WARNINGS AND PRECAUTIONS

  • In a Phase 3 cIAI trial in adult patients, clinical cure rates were lower in a subgroup of patients with baseline creatinine clearance (CrCl) of 30 to less than or equal to 50 mL/min compared to those with CrCl greater than 50 mL/min. The reduction in clinical cure rates was more marked in patients treated with AVYCAZ plus metronidazole compared to meropenem-treated patients. Within this subgroup, patients treated with AVYCAZ received a 33% lower daily dose than is currently recommended for patients with CrCl of 30 to less than or equal to 50 mL/min. Clinical cure rate in patients with normal renal function/mild renal impairment (CrCl greater than 50 mL/min) was 85% (322/379) with AVYCAZ plus metronidazole vs 86% (321/373) with meropenem, and clinical cure rate in patients with moderate renal impairment (CrCl 30 to less than or equal to 50 mL/min) was 45% (14/31) with AVYCAZ plus metronidazole vs 74% (26/35) with meropenem. The decreased clinical response was not observed for patients with moderate renal impairment at baseline (CrCl 30 to less than or equal to 50 mL/min) in the Phase 3 cUTI trials or the Phase 3 HABP/VABP trial.

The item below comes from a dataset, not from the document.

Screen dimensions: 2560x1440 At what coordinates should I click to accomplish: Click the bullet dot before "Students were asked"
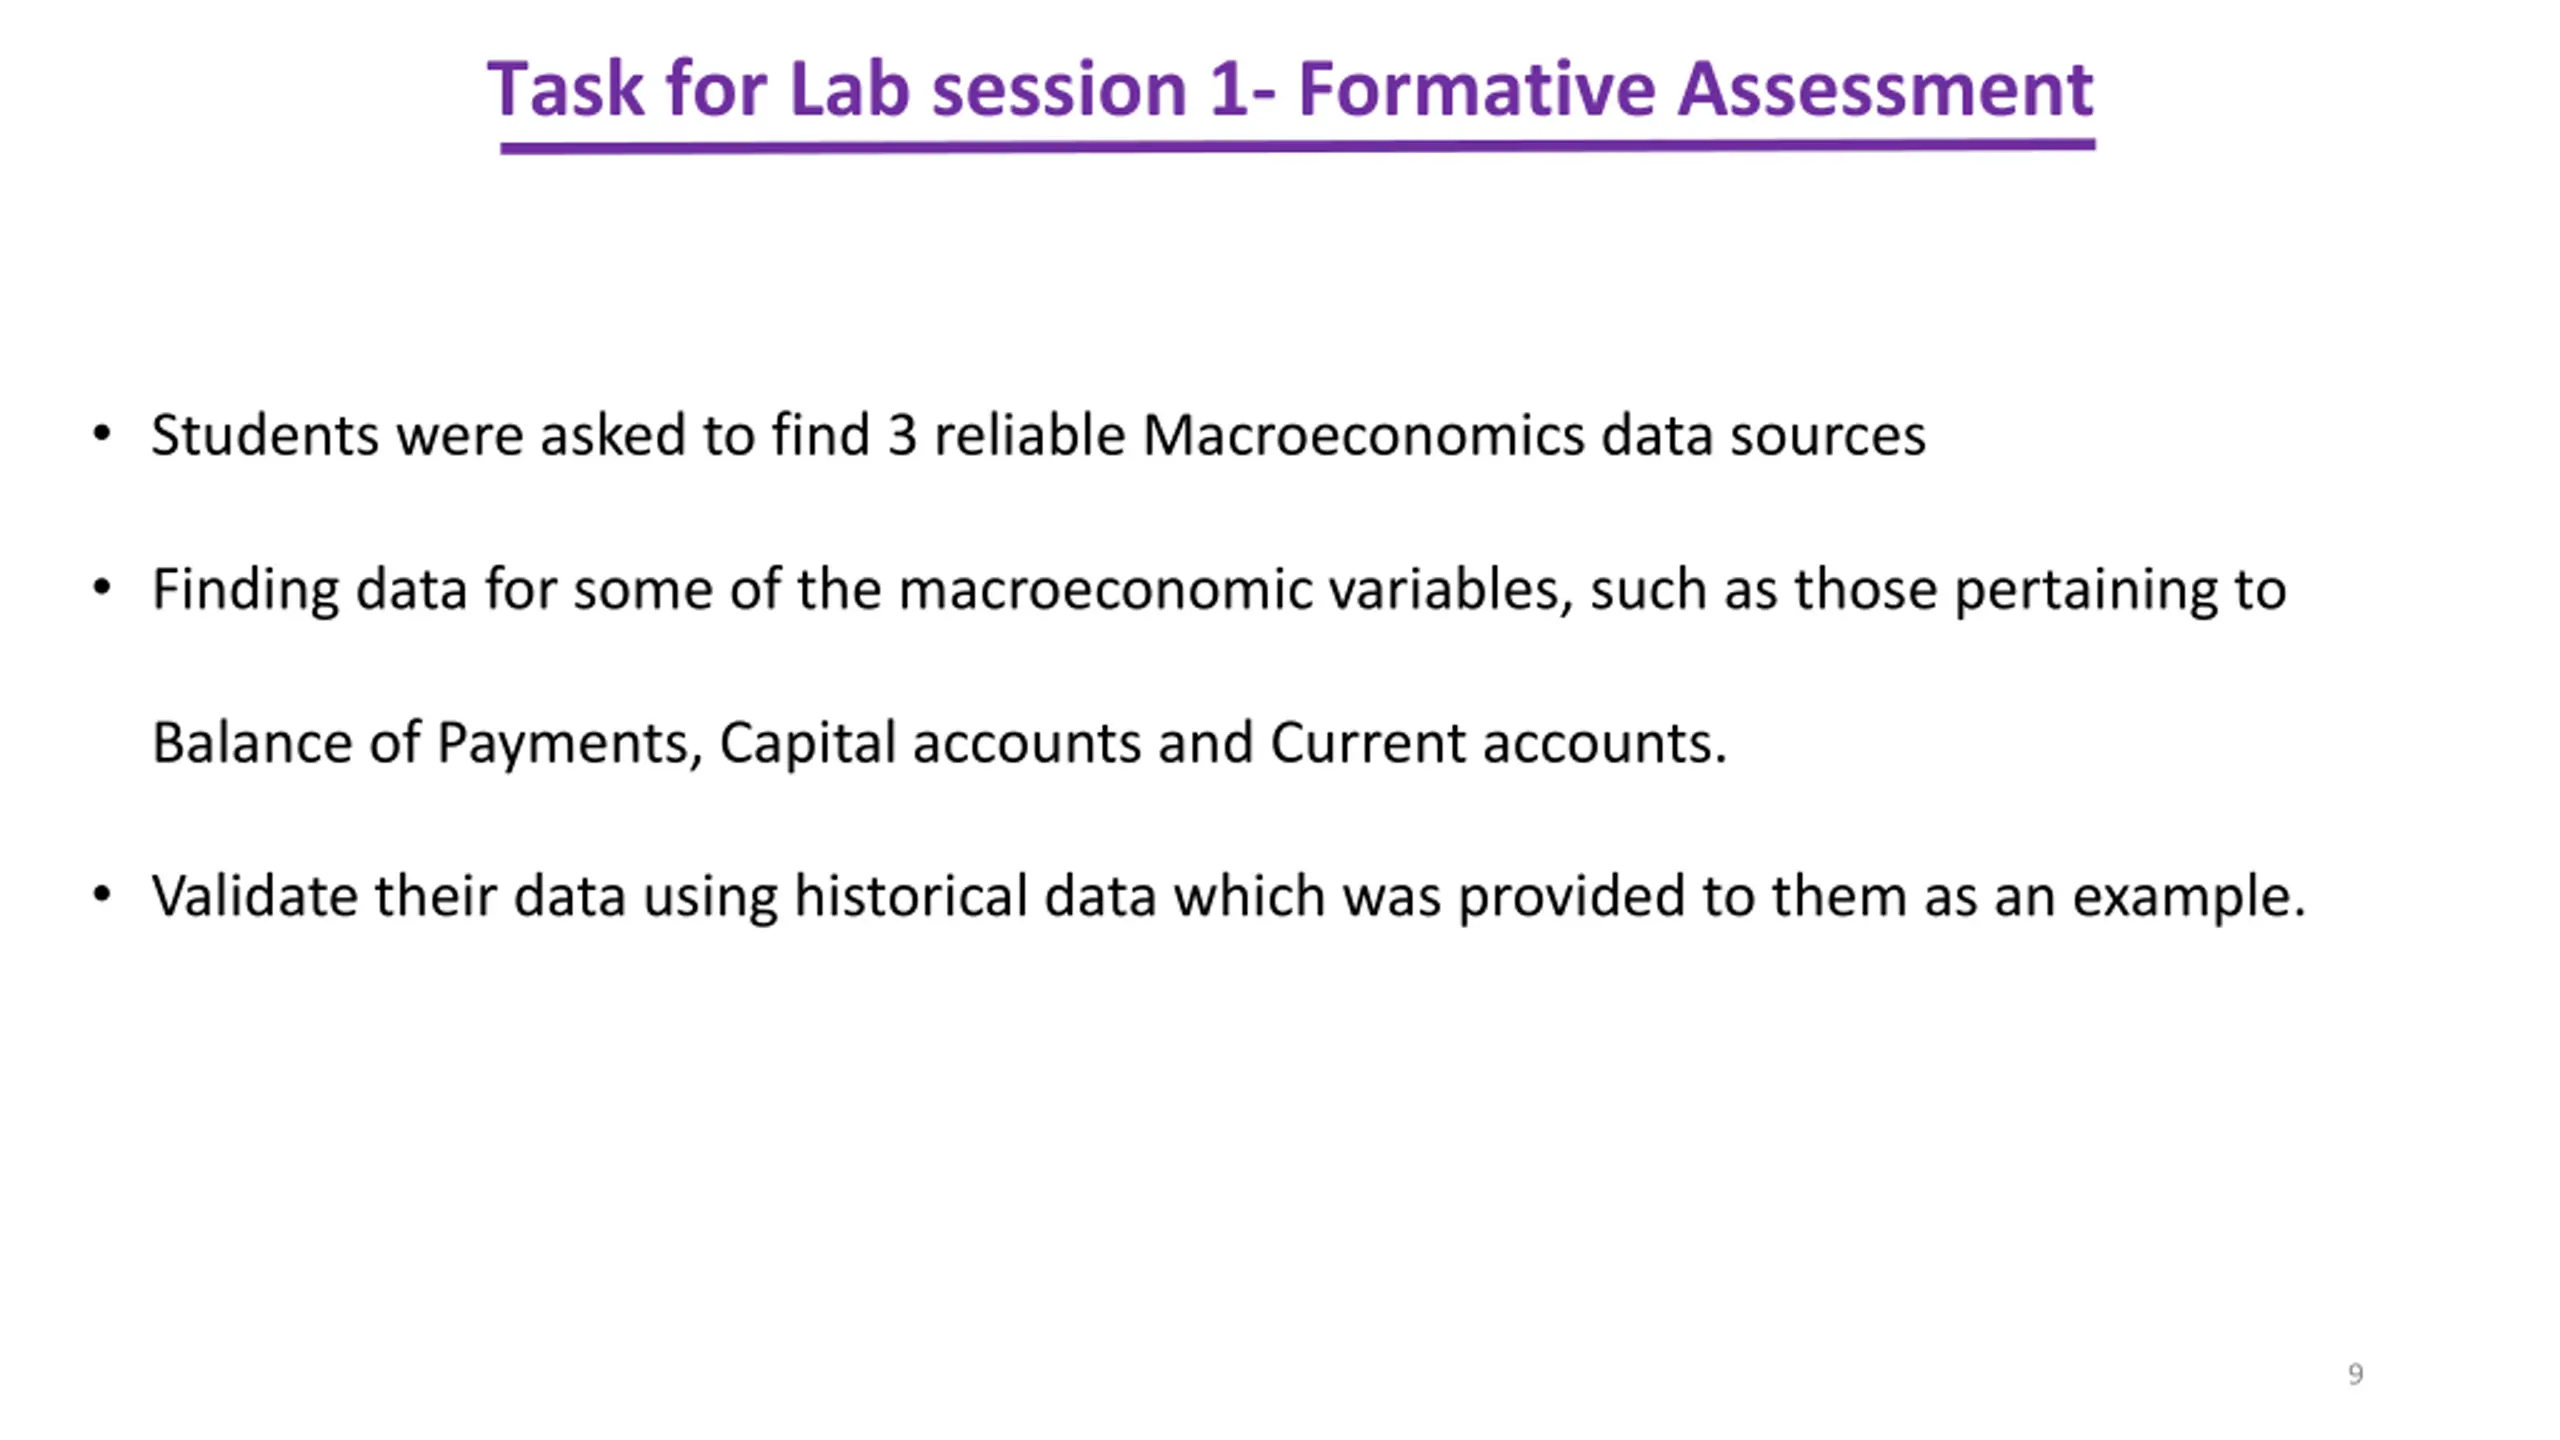tap(101, 434)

Monitor CrCl at least daily in adult and pediatric patients with changing renal function and adjust the dosage of AVYCAZ accordingly.
  • Serious and occasionally fatal hypersensitivity (anaphylactic) reactions and serious skin reactions have been reported in patients receiving beta-lactam antibacterial drugs. Before therapy with AVYCAZ is instituted, careful inquiry about previous hypersensitivity reactions to other cephalosporins, penicillins, or carbapenems should be made. Exercise caution if this product is to be given to a penicillin- or other beta-lactam-allergic patient because cross sensitivity among beta-lactam antibacterial drugs has been established. Discontinue the drug if an allergic reaction to AVYCAZ occurs.
  • Clostridioides difficile-associated diarrhea (CDAD) has been reported for nearly all systemic antibacterial drugs, including AVYCAZ, and may range in severity from mild diarrhea to fatal colitis. Careful medical history is necessary because CDAD has been reported to occur more than 2 months after the administration of antibacterial drugs. If CDAD is suspected or confirmed, antibacterials not directed against C. difficile should be discontinued, if possible.
  • Seizures, nonconvulsive status epilepticus (NCSE), encephalopathy, coma, asterixis, neuromuscular excitability, and myoclonia have been reported in patients treated with ceftazidime, particularly in the setting of renal impairment. Adjust dosing based on CrCl.
  • Prescribing AVYCAZ in the absence of a proven or strongly suspected bacterial infection or a prophylactic indication is unlikely to provide benefit to the patient and increases the risk of the development of drug-resistant bacteria.

ADVERSE REACTIONS

Adult cIAI, cUTI, and HABP/VABP Patients

The most common adverse reactions in adult patients with cIAI (≥5% when used with metronidazole) were diarrhea (8%), nausea (7%), and vomiting (5%). The most common adverse reactions in adult patients with cUTI (3%) were diarrhea and nausea. The most common adverse reactions in adult patients with HABP/VABP (≥5%) were diarrhea (15%) and vomiting (6%).

Pediatric Patients

The most common adverse reactions (>3%) in pediatric patients aged 3 months and older were vomiting, diarrhea, rash, and infusion site phlebitis.

The most common adverse reactions (>3%) in pediatric patients less than 3 months of age were vomiting and increased transaminases.